See also Seagate Cheetah 10K.6 Review
IntroductionOver the last few years, Western Digital has maintained a virtual vice-lock on the high-performance, high-capacity desktop and enthusiast markets. The venerable WD Caviar series has combined enviable speed and capacity with reasonable prices. However, aside from a relatively obscure, short-lived SCSI line, when it came to the lucrative enterprise arena the firm simply watched from a distance as titans such as Seagate, Maxtor, and Hitachi battled for market share. A little over a year ago WD tested the enterprise waters with the introduction of the world’s first 10,000 RPM ATA drive, the Raptor WD360GD. The Raptor paired SCSI-class mechanics with the new and relatively inexpensive Serial ATA interface in an attempt to undercut the rather hefty premiums that SCSI subsystems demanded. StorageReview’s performance results, however, revealed that while the WD360GD delivered world-class single-user results, its multi-user performance remained unimpressive when contrasted with existing 10k RPM SCSI units. |
The WD360GD lacked a key element that the SCSI world has enjoyed for years- tagged command queuing (TCQ), a feature that intelligently reorders requests to minimize actuator movement. In September of 2003, Western Digital announced the follow-up Raptor WD740GD, a second-generation unit that brought a host of improvements to the line. Though the doubling of the Raptor’s capacity to 74 gigabytes is the most visible improvement, the most intriguing undoubtedly is the implementation of TCQ.
TCQ In Brief
Not to be confused with operating-system reordering and optimization, tagged command queuing is a hardware-level process designed to streamline the delivery of data in highly-random accesses under heavy loads. Without TCQ, a drive can only accept a single command at a time. It thus operates on a first-come, first-serve basis, completing requests in the order they are received. This is not always the most effective way to service data requests, especially in an intensive, non-localized environment.
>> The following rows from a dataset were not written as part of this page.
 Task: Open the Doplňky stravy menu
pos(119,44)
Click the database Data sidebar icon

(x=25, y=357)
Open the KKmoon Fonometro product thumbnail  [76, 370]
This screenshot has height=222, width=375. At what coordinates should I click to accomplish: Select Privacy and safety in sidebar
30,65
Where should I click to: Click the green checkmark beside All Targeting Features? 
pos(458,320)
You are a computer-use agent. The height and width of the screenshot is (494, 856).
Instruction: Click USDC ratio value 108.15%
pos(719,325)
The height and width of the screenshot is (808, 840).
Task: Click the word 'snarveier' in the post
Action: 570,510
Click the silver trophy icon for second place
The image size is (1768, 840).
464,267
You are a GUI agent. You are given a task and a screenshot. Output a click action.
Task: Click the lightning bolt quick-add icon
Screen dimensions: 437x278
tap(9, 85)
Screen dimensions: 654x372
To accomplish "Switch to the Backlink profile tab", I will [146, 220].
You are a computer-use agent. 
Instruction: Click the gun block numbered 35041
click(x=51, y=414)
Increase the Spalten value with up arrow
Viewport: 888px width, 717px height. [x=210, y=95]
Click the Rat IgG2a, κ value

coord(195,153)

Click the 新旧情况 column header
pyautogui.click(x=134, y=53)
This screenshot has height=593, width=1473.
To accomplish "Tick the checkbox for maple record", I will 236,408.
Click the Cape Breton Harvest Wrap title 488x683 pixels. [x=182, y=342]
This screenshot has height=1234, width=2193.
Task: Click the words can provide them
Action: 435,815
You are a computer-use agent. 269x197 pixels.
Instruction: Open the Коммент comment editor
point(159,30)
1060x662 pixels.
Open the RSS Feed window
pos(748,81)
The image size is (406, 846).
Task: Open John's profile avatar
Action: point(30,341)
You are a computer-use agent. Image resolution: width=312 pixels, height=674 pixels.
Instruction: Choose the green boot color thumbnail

Through the process of tagged command queuing, a host adapter adds special tags to individual commands. The drive itself, privy to its own physical layout of sectors across three dimensions, can take into account rotation and seek distances and reorder commands to serve them more efficiently. Requested data is thus returned to the controller in a more streamlined manner; it can then use the additional information it added earlier to transparently return the data to the operating system.
Consider the diagram to the left. In a traditional, non-queued paradigm, the drive would accept the request for data piece A, move the actuator and retrieve it, accept the request for B, retrieve it, then move to piece C. A drive that can buffer and queue requests, however, would be able to retrieve A, then opt to retrieve C first, followed by B, resulting in a net savings of time in completing these three requests.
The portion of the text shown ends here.